In [1]:
from datasets import load_dataset
import random

# Load the full test set
dataset = load_dataset("xsum", trust_remote_code=True)
test_docs = dataset["test"]["document"]
test_summaries = dataset["test"]["summary"]

# Filter based on length ratio
filtered_pairs = [
    (doc, summ)
    for doc, summ in zip(test_docs, test_summaries)
    if len(doc.split()) > 0 and (len(summ.split()) / len(doc.split())) < 1.0
]

# Sample 5 documents randomly
sampled_pairs = random.sample(filtered_pairs, k=5)
sampled_docs, sampled_refs = zip(*sampled_pairs)

In [4]:
from ollama import Client
import re

client = Client(host="http://localhost:11434")

def generate_summary_ollama(doc, model="qwen3:8b"):
    prompt = f"Summarize the following news article in one sentence:\n\n{doc}"
    response = client.chat(model=model, messages=[{"role": "user", "content": prompt}])
    output = response['message']['content'].strip()
    
    # Remove all <think>...</think> sections
    output = re.sub(r"<think>.*?</think>", "", output, flags=re.DOTALL).strip()
    
    return output

In [5]:
predictions_vanilla = []

for i, doc in enumerate(sampled_docs):
    print(f"⏳ Prompting {i+1}/5 (vanilla)...")
    try:
        summary = generate_summary_ollama(doc, model="qwen3:8b")
    except Exception as e:
        print(f"⚠️ Error: {e}")
        summary = ""
    predictions_vanilla.append(summary)

⏳ Prompting 1/5 (vanilla)...
⏳ Prompting 2/5 (vanilla)...
⏳ Prompting 3/5 (vanilla)...
⏳ Prompting 4/5 (vanilla)...
⏳ Prompting 5/5 (vanilla)...


In [6]:
import evaluate
rouge = evaluate.load("rouge")

print("📊 ROUGE Scores (Standard Prompt):")
scores_vanilla = rouge.compute(predictions=predictions_vanilla, references=sampled_refs)
for k, v in scores_vanilla.items():
    print(f"{k}: {v:.4f}")

📊 ROUGE Scores (Standard Prompt):
rouge1: 0.2131
rouge2: 0.0358
rougeL: 0.1334
rougeLsum: 0.1334


In [10]:
def generate_summary_with_length_hint(doc, model="qwen3:8b"):
    prompt = (
        "Summarize the following news article in one sentence. "
        "The summary should be around 20 to 25 words long (but don't explicit it in the response).
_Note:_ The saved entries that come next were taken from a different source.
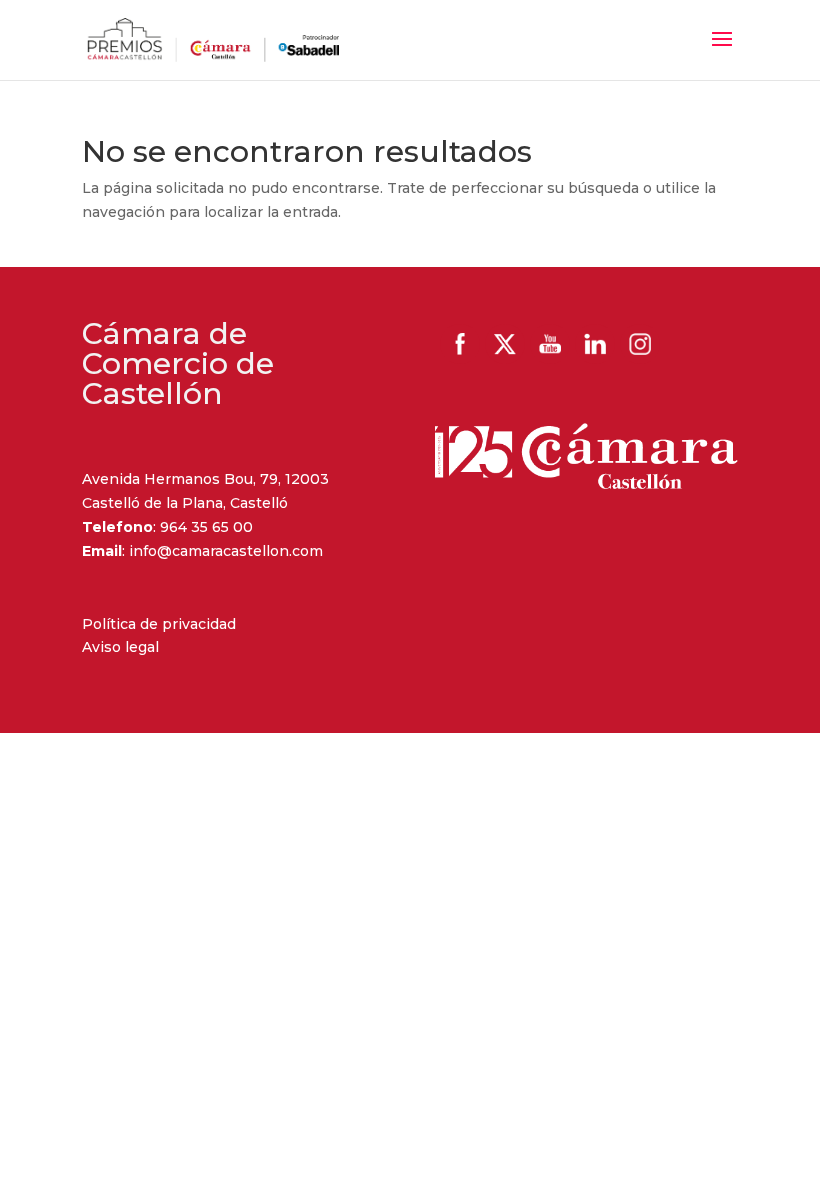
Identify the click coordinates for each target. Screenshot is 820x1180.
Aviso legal (120, 647)
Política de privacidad (159, 624)
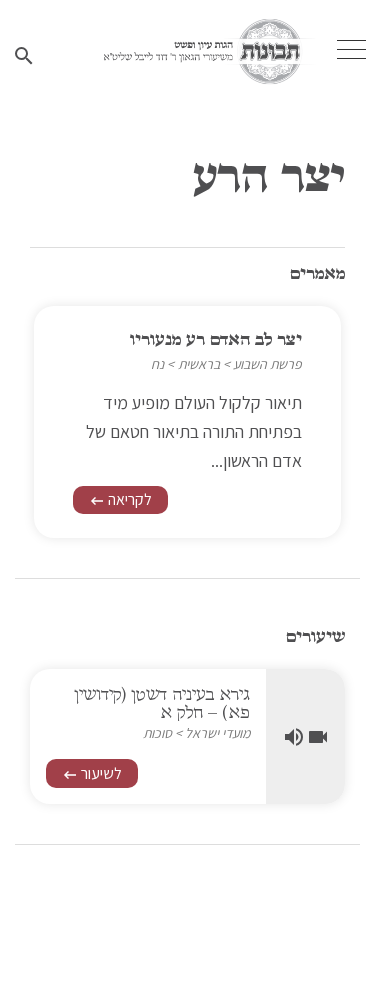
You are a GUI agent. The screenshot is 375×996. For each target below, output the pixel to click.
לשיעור (92, 773)
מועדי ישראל (217, 733)
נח (157, 364)
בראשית (199, 364)
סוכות (157, 733)
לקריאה (120, 499)
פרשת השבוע (267, 364)
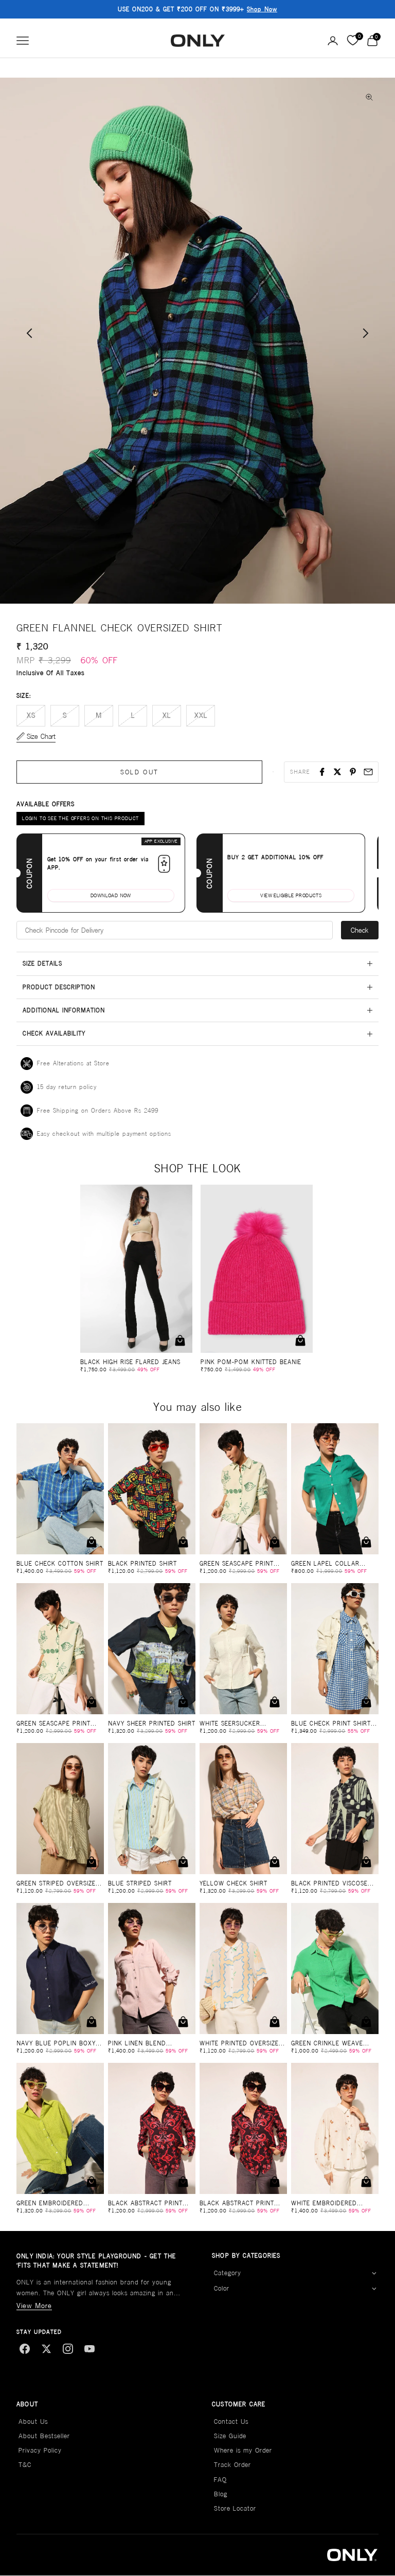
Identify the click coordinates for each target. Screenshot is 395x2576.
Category (227, 2273)
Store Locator (235, 2508)
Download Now (111, 895)
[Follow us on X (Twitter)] (46, 2349)
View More (34, 2305)
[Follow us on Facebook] (25, 2349)
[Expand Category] (374, 2273)
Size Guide (230, 2436)
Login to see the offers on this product (80, 818)
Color (221, 2288)
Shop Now (262, 9)
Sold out (139, 772)
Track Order (232, 2465)
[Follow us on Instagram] (68, 2349)
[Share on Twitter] (337, 771)
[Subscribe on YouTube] (89, 2349)
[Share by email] (368, 771)
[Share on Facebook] (322, 771)
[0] (352, 40)
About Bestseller (44, 2436)
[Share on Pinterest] (352, 771)
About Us (33, 2421)
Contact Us (231, 2421)
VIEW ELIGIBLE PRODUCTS (290, 895)
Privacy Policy (40, 2450)
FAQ (220, 2479)
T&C (25, 2465)
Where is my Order (243, 2450)
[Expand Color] (374, 2288)
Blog (220, 2494)
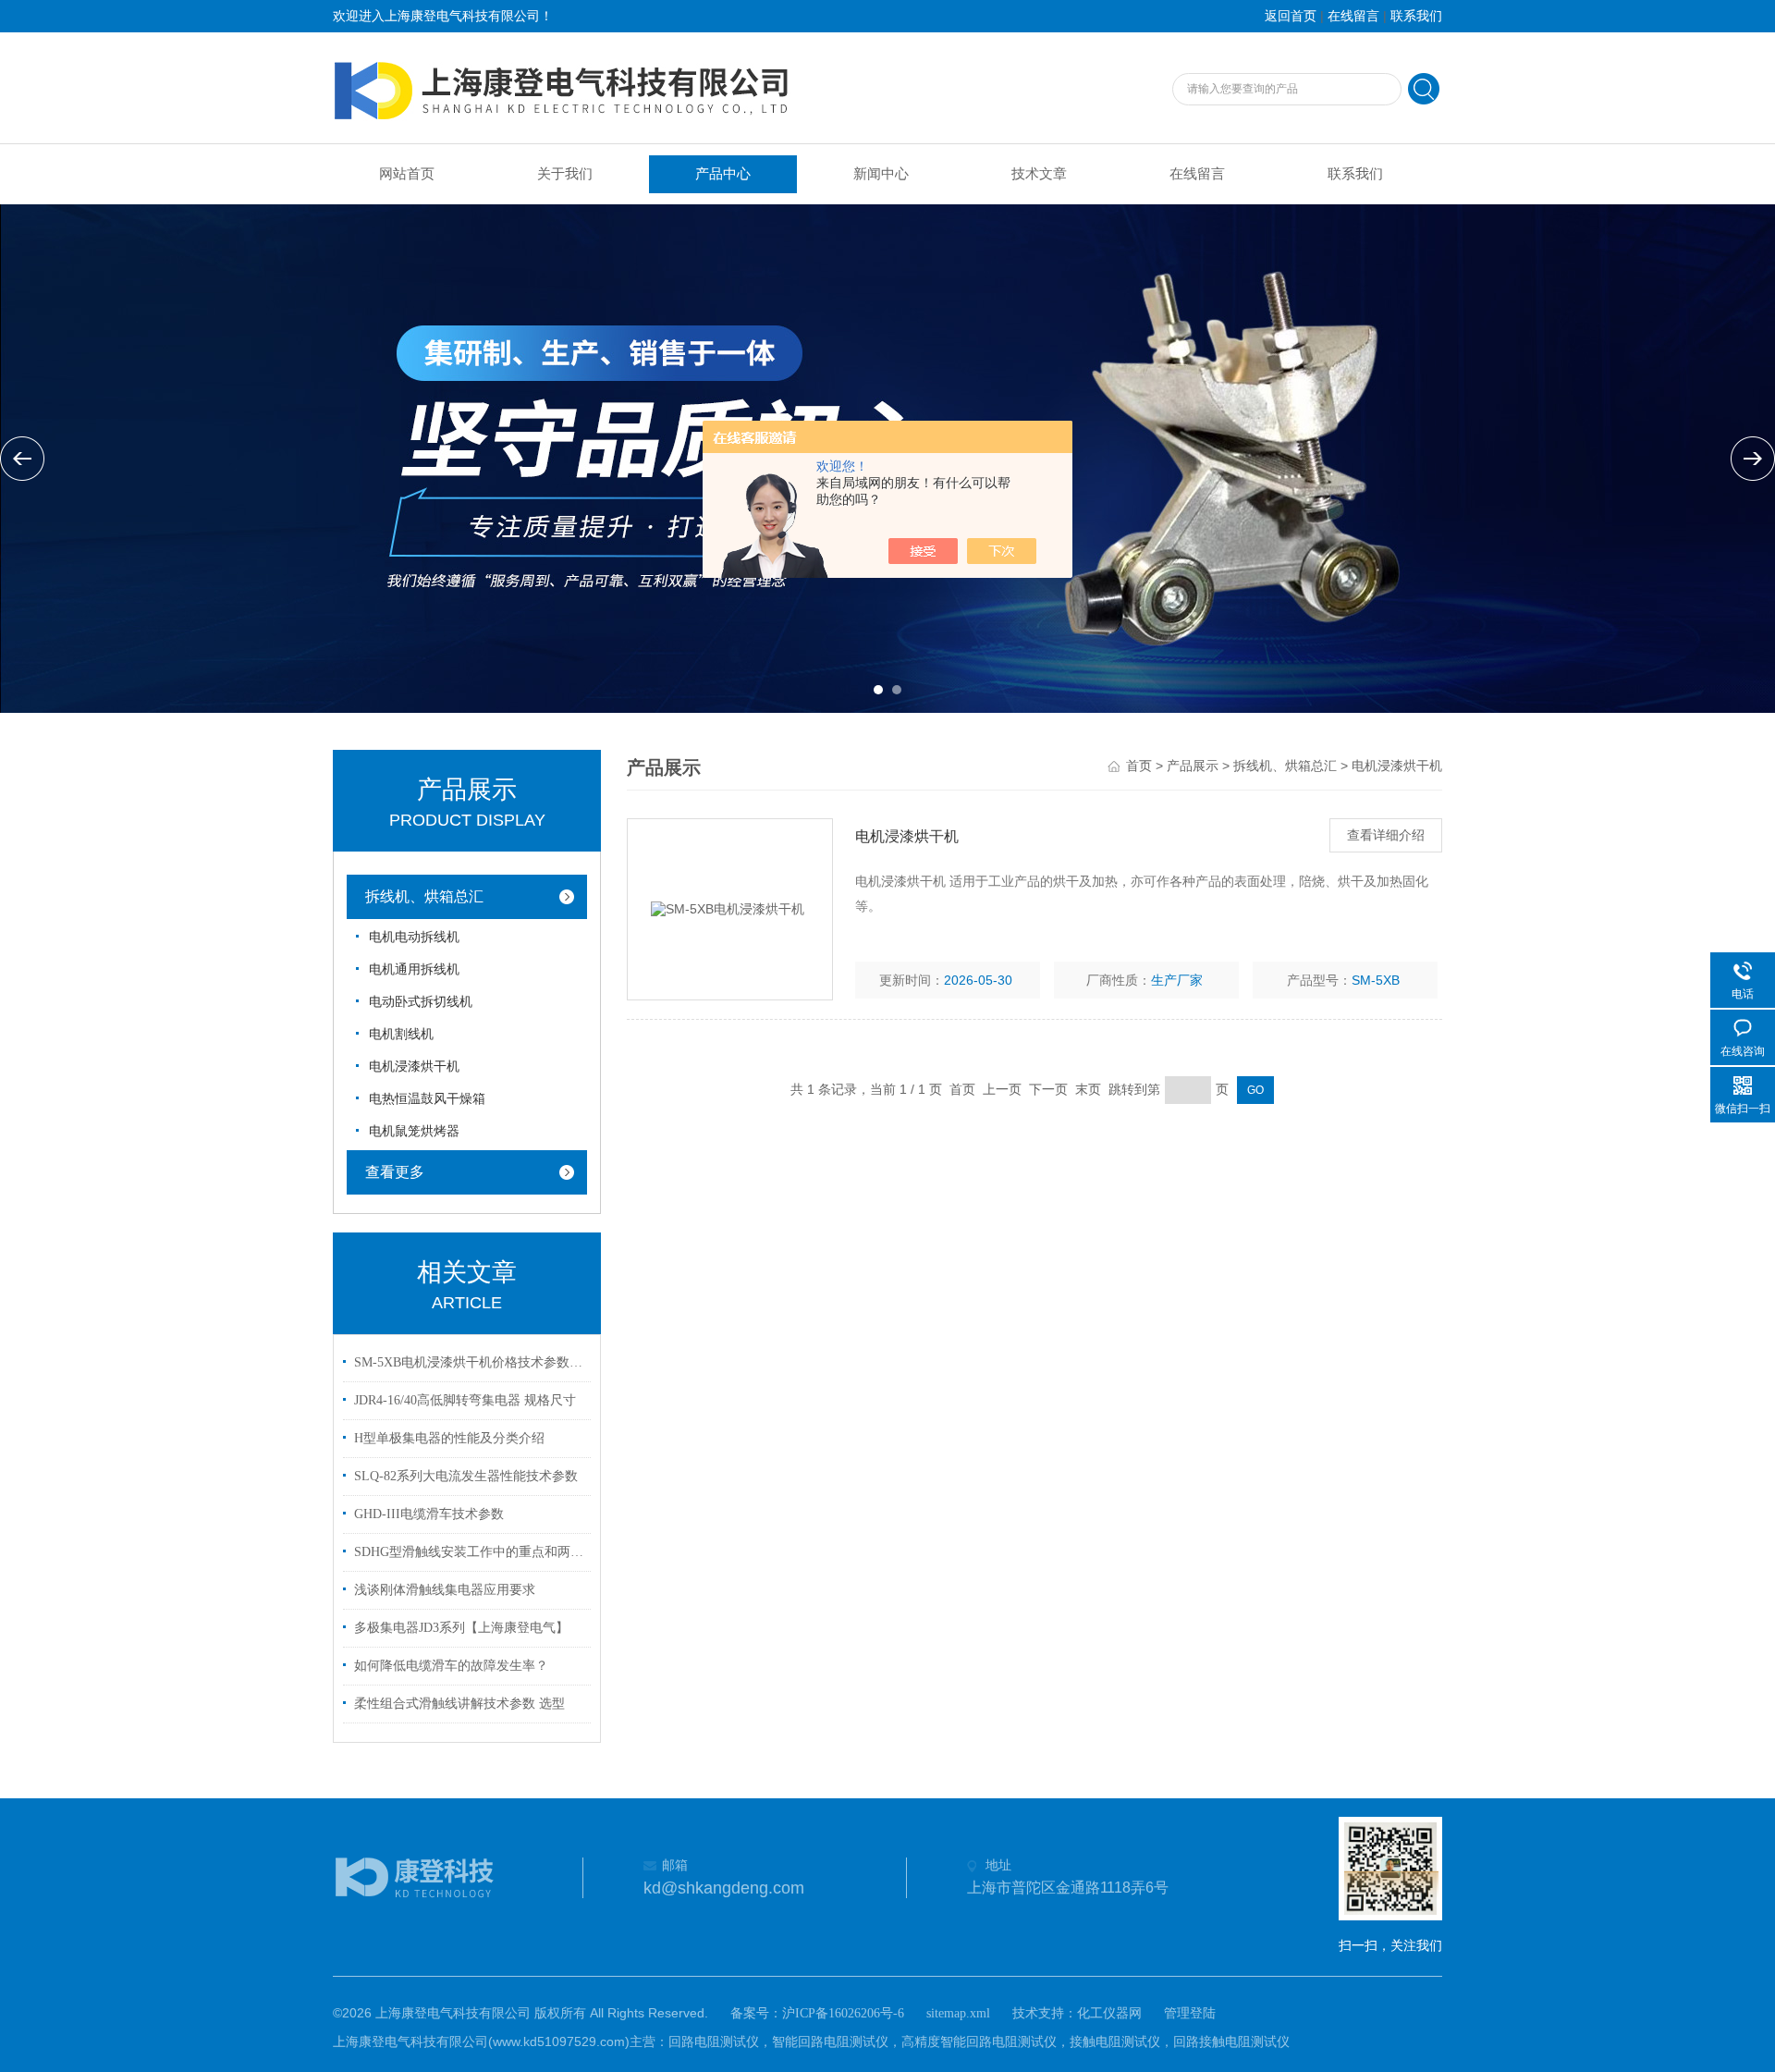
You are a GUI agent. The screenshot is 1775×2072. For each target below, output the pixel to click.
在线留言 (1353, 16)
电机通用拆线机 (414, 969)
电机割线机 (401, 1034)
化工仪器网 (1109, 2013)
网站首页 (407, 173)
Just return the summary:\n\n"
        f"{doc}"
    )
    response = client.chat(model=model, messages=[{"role": "user", "content": prompt}])
    output = response['message']['content'].strip()
    output = re.sub(r"<think>.*?</think>", "", output, flags=re.DOTALL).strip()
    return output

predictions_length_hint = []
for i, doc in enumerate(sampled_docs):
    print(f"⏳ Prompting {i+1}/5 (length hint)...")
    try:
        summary = generate_summary_with_length_hint(doc)
    except Exception as e:
        print(f"⚠️ Error: {e}")
        summary = ""
    predictions_length_hint.append(summary)

⏳ Prompting 1/5 (length hint)...
⏳ Prompting 2/5 (length hint)...
⏳ Prompting 3/5 (length hint)...
⏳ Prompting 4/5 (length hint)...
⏳ Prompting 5/5 (length hint)...


In [11]:
print("📊 ROUGE Scores (Length Hint Prompt):")
scores_length_hint = rouge.compute(predictions=predictions_length_hint, references=sampled_refs)
for k, v in scores_length_hint.items():
    print(f"{k}: {v:.4f}")

📊 ROUGE Scores (Length Hint Prompt):
rouge1: 0.1449
rouge2: 0.0286
rougeL: 0.1228
rougeLsum: 0.1228


In [12]:
def print_summary_comparison(sampled_docs, sampled_refs, preds_vanilla, preds_len_hint):
    print("🔍 Comparing Model Outputs (Vanilla vs Length-Controlled Prompt)\n")

    for i, (doc, ref, vpred, lpred) in enumerate(zip(sampled_docs, sampled_refs, preds_vanilla, preds_len_hint)):
        print(f"\n==================== EXAMPLE {i+1} ====================")
        print(f"📰 Document:\n{doc}\n")
        
        print(f"✅ Reference Summary ({len(ref.split())} words):\n{ref}\n")

        print(f"🤖 Vanilla Prediction ({len(vpred.split())} words):\n{vpred}\n")
        print(f"🧠 Length-Hint Prediction ({len(lpred.split())} words):\n{lpred}")
        print("=======================================================")

# Call the comparison
print_summary_comparison(sampled_docs, sampled_refs, predictions_vanilla, predictions_length_hint)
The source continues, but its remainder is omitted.